Dr. Jane Risen, University of Chicago
Believing What We Know Isn’t So: Acquiescence to Superstitious Beliefs and Other Powerful Intuitions
Even smart, educated, emotionally stable adults believe superstitions that they recognize are not rational. Dual process models, such as the corrective model advocated by Kahneman & Frederick (2002; 2005), are useful for illustrating why superstitious thinking is widespread, why particular superstitious beliefs arise, and why superstitious beliefs are maintained even though they are not true. In the first part of my talk, I will highlight some of my research on magical thinking that supports a basic dual process model.
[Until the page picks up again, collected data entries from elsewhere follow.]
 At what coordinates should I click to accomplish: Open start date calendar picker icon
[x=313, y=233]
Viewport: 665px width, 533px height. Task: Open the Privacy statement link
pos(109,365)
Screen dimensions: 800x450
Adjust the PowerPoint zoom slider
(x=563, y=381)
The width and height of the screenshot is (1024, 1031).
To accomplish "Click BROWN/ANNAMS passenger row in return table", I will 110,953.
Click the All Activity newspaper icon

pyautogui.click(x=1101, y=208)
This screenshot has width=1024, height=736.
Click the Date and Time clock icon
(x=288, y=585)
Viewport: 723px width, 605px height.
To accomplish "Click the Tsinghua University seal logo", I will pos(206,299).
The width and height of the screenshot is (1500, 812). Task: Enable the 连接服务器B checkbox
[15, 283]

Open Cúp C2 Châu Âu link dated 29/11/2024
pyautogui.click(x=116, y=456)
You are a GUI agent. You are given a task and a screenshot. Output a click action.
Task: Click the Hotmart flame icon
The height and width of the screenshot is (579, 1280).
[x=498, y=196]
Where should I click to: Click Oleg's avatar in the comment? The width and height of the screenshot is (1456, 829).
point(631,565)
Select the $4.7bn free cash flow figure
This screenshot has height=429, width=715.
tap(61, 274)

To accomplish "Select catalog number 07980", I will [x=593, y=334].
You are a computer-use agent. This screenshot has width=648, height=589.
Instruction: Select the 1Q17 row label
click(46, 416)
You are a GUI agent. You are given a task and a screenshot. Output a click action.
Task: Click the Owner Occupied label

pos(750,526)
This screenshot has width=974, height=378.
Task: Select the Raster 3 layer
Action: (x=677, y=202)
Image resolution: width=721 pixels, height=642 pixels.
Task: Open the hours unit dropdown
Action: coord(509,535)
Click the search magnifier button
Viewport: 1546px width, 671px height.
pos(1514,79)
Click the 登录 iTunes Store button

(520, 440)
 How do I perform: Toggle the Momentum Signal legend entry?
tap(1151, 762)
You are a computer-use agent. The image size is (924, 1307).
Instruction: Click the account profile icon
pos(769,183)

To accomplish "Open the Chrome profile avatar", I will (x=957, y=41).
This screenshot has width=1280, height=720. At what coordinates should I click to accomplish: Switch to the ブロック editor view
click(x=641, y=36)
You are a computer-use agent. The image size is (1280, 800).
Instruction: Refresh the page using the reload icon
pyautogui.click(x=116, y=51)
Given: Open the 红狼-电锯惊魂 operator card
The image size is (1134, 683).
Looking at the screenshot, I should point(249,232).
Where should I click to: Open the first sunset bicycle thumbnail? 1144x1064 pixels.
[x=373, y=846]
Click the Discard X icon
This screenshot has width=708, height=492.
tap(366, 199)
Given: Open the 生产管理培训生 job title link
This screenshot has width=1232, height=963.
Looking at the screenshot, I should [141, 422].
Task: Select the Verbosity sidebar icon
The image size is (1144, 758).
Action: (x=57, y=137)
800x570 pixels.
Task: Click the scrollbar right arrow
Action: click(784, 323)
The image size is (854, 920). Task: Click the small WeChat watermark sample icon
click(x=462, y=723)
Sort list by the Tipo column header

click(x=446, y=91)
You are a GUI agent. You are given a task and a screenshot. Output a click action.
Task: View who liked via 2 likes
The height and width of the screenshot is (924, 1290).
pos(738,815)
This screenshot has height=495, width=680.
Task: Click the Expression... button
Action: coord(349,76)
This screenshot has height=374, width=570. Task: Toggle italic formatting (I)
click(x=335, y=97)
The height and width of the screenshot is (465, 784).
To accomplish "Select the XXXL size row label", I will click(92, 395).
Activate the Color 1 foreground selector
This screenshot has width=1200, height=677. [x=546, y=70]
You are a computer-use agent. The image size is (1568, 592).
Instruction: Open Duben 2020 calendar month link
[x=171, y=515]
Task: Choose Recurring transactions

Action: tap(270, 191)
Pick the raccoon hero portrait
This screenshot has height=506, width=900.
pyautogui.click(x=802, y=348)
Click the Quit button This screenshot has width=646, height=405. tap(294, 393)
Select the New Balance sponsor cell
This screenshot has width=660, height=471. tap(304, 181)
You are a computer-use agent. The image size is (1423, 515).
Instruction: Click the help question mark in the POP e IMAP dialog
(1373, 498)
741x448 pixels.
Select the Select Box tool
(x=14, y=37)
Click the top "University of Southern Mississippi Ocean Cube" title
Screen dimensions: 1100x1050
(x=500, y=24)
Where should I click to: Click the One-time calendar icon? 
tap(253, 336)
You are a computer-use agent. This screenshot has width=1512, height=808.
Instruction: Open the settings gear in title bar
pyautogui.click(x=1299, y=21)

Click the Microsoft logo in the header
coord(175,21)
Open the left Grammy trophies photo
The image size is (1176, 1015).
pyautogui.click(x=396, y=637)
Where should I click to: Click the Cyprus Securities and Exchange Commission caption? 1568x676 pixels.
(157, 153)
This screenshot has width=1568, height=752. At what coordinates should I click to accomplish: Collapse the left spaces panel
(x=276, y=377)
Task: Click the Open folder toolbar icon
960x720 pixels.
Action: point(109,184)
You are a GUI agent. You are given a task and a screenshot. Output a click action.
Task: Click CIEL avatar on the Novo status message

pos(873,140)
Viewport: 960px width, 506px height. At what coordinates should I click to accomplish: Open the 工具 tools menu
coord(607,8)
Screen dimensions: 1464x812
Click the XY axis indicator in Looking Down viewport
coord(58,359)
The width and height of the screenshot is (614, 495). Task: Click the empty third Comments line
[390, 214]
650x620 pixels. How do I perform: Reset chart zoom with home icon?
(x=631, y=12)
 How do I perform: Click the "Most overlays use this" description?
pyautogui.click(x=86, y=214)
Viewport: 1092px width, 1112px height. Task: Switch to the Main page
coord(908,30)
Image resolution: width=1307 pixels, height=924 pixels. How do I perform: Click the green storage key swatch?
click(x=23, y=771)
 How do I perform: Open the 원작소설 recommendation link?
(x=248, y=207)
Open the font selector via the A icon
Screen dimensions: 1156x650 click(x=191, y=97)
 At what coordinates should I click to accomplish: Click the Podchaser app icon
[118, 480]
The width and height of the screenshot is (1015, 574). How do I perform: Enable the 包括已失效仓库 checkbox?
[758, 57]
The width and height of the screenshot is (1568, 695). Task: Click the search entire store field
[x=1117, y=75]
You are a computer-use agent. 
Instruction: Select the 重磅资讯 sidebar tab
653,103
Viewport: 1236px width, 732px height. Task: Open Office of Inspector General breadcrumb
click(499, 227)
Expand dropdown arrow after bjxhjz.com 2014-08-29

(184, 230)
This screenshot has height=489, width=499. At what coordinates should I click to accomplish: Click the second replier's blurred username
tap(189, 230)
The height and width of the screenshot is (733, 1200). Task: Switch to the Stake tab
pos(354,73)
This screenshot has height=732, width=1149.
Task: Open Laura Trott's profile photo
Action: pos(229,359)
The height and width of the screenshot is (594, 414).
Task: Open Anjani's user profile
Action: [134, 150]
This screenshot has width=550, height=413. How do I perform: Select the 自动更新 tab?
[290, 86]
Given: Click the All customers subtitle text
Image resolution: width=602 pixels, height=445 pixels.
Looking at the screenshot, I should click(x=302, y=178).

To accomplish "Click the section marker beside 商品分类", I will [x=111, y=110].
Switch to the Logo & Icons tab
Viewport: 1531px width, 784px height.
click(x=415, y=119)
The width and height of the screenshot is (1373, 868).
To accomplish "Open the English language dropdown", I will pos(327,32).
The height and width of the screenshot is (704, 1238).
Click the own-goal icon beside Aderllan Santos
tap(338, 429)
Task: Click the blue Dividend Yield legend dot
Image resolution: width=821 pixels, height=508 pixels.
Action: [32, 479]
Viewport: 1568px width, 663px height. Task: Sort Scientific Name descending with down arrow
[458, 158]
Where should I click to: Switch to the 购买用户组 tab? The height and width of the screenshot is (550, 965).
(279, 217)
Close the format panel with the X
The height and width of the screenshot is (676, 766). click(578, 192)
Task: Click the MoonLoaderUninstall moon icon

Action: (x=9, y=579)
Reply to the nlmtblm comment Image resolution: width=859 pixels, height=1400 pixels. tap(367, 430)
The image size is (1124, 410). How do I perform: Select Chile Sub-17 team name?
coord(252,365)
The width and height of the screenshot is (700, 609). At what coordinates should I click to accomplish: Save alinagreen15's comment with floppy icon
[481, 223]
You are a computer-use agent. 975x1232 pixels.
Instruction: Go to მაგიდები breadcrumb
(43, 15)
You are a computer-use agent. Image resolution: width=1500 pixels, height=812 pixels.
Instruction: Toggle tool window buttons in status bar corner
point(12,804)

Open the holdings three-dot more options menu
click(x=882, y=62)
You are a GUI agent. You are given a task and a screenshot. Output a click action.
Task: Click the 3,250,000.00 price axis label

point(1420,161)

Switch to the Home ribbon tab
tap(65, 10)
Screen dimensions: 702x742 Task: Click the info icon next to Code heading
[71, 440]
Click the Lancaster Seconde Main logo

To understand why superstitious beliefs are maintained even when people know they are not true, however, requires that the model be refined. It must allow for the possibility that people can recognize in the moment that their belief is not rational, but act on it nevertheless. People can detect an error, but choose not to correct it, a phenomenon I refer to as acquiescence. This notion is not only useful for understanding how people can believe superstitions that they know are false, but also for understanding when and why people will follow other powerful intuitions that run contrary to reason. In the second part of my talk, I will describe research that tests for acquiescence. I find that people can 1) have a faulty intuitive belief about the world, 2) acknowledge the belief is irrational, but 3) follow their intuition nonetheless.
Jane Risen conducts research in the areas of judgment and decision making, intuitive belief formation, magical thinking, stereotyping and prejudice, and managing emotion. She is interested in how people form judgments to help them negotiate our complicated, uncertain world. When does reason or intuition have the upper hand in influencing judgment and behavior, and when do the two work in tandem? How do motivational goals and cognitive processes independently and interdependently influence judgment? These are the questions Dr. Risen tries to answer through her research.
Annually the Department of Psychology hosts a Colloquia Series throughout the academic year.